Your goal - All that is needed is the first stretch of the listing below, repeated exactly and ending with the line that contains "Services (52, 1704)". Pictures are to be left out.

Listed entries -
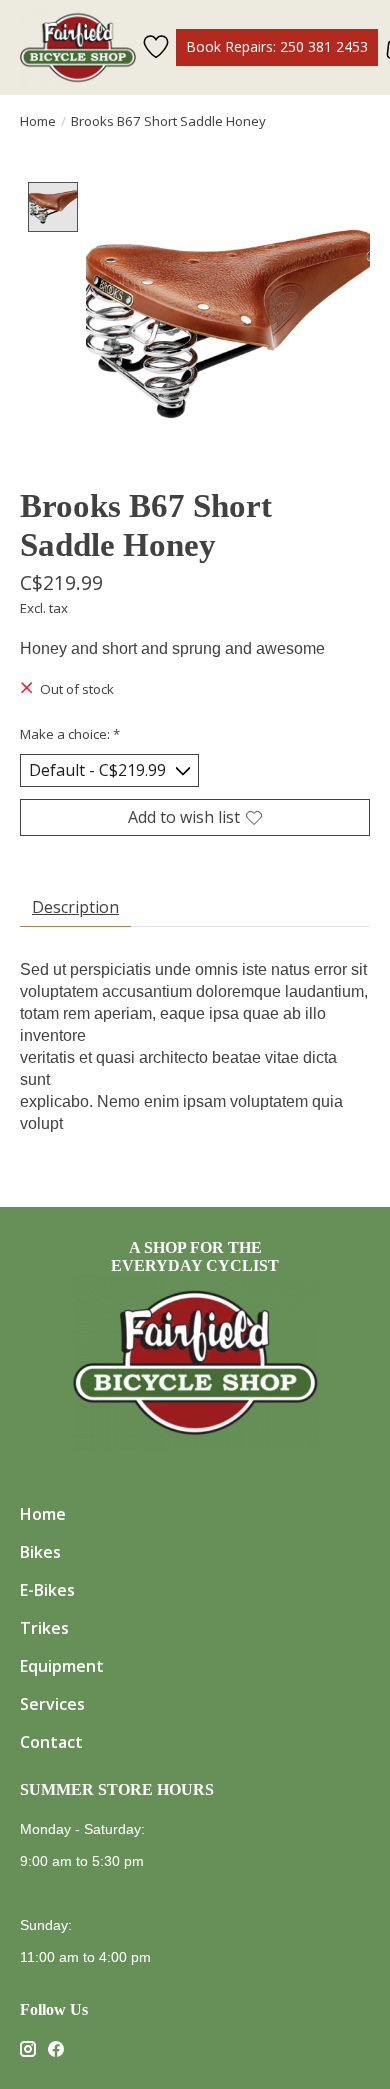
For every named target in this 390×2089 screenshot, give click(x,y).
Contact (51, 1742)
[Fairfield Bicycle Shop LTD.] (78, 47)
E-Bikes (47, 1590)
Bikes (40, 1552)
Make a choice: (70, 734)
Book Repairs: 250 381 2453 (277, 46)
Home (38, 121)
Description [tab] (75, 907)
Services (52, 1704)
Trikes (44, 1628)
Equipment (62, 1666)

Worked solution -
For every named target in this 390×2089 screenshot, give click(x,y).
Contact (51, 1742)
[Fairfield Bicycle Shop LTD.] (78, 47)
E-Bikes (47, 1590)
Bikes (40, 1552)
Make a choice: (70, 734)
Book Repairs: 250 381 2453 (277, 46)
Home (38, 121)
Description [tab] (75, 907)
Services (52, 1704)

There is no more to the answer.